The BBC ordered a seven-episode second series on 27 September 2012 due to good ratings. On 18 September 2013, the BBC announced that the second series would air on Friday nights in the prime time 9.30pm slot from 4 October.

In an interview with The Guardian, Adil Ray stated "What I've intended to do with Citizen Khan is a good thing – to make Mr Khan a good character, to make him universal and a communication between different communities."

Series 3 of Citizen Khan gained an audience of around 5 million per episode, including iPlayer views. Ahead the Series 4 debut in October 2015, Vicky Power of The Daily Telegraph stated "It's harmless, friendly fun for the whole family." Series 4 of Citizen Khan made its debut on 30 October 2015. The series attracted a record 3.3 million viewers.

Citizen Khan has been exported to Australia, India, Russia, Bulgaria and New Zealand, spawned Christmas specials and prompted a UK-wide "live" tour of regional theaters. Speaking to The Daily Telegraph in 2015 ahead of the launch of series 4, Adil Ray stated that fans of the show realise it is a "big laugh out loud comedy, not a reflection of every Muslim or Pakistani family in the country."

From Series 4, the role of Shazia Khan was taken over by Krupa Pattani replacing Maya Sondhi.

Ray reported that he received death threats for the show, including one threatening a riot. He has stated that his influences came from comedies such as Only Fools and Horses and Fawlty Towers that were aimed at family audiences, and he desires for families of all backgrounds to be able to see elements of Khan's character in their father figure. Ray has claimed that for every complaint he had over a scene in which Khan's daughter Alia hurriedly covers her head in the presence of her father, he received ten messages from Muslims, Catholics and Jews relating to the experience of a child behaving similarly.

In April 2016, the show was condemned in parliament by Rupa Huq, the Labour MP for Ealing Central and Acton, who called its portrayal of a Birmingham Muslim family "quite backward".

In June 2021, Ray was in a debate on Good Morning Britain about 'woke' comedy rows, and stated that the BBC was thinking about making a Christmas Special, but conversations would need to be had about the content and 'offensive stereotypes'.

* [Records provided]:
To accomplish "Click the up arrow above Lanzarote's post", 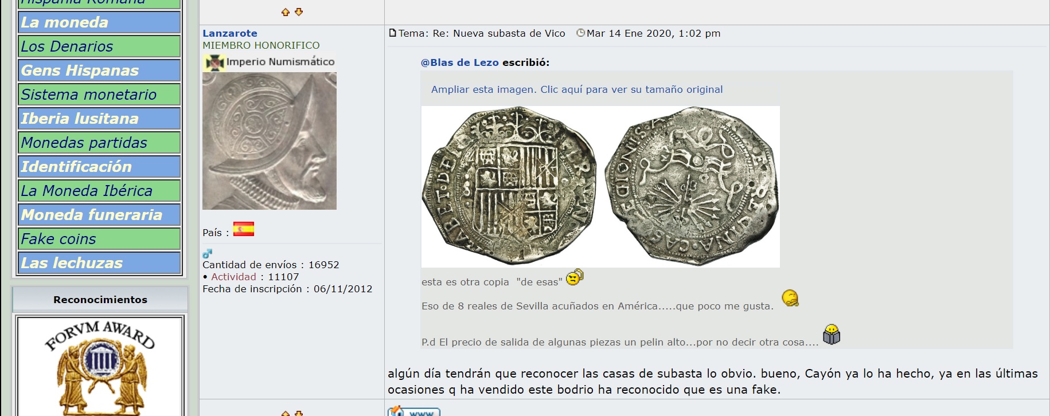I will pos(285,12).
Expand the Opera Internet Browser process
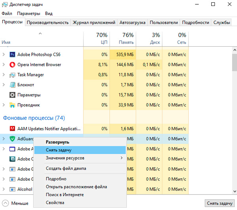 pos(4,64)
...
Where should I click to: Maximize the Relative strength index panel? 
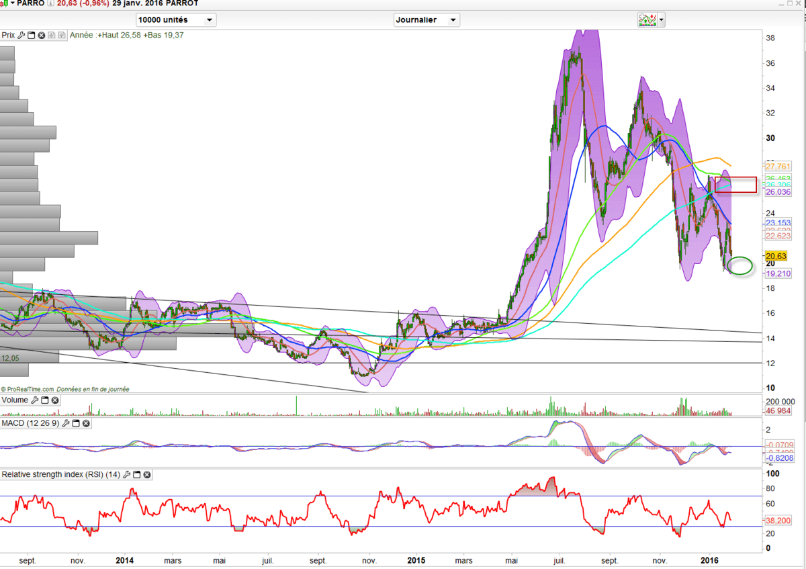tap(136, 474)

* [Objectives]:
[a] Please write out the records from the line with "Where should I" up to and including the line with "tap(136, 474)", leaving the pictures out.
[b] Extend the text about the sitcom Citizen Khan from the point where it stops.

* [Response list]:
[a]
Where should I click to: Maximize the Relative strength index panel? 
tap(136, 474)

[b]
Awards
 2014 – Royal Television Society, Best performance in a comedy – Adil Ray
 2014 – Royal Television Society, Best comedy programme – Citizen Khan
 2013 – Asian Media Awards, Best TV character – Citizen Khan
 2013 – Royal Television Society, Best performance in a comedy – Adil Ray
 2013 – Royal Television Society, Best Comedy Programme – Citizen Khan

Appearances
The character of Mr Khan has made appearances at Children in Need 2014 (in which he appeared as a guest in the EastEnders pub), The Queen Victoria, Comic Relief 2015, (in which he joked he was hoping to be considered for Jeremy Clarkson's job at Top Gear), the FA Cup Final 2015 (supporting local Birmingham team Aston Villa), and in October 2015, took over the train announcements at Birmingham New Street station for an hour. On Friday 18 November 2016, the cast of Citizen Khan made an appearance on Children in Need in a live sketch, Citizen Khan v Citizen Kane, in which they were joined by comedian Russell Kane and his family for a dance off. On 11 March 2017, Adil Ray appeared as Mr Khan on Let's Sing and Dance for Comic Relief as a judge.

Episodes

Characters

Episode count is as of 23 December 2016 (Series 5, Episode 7)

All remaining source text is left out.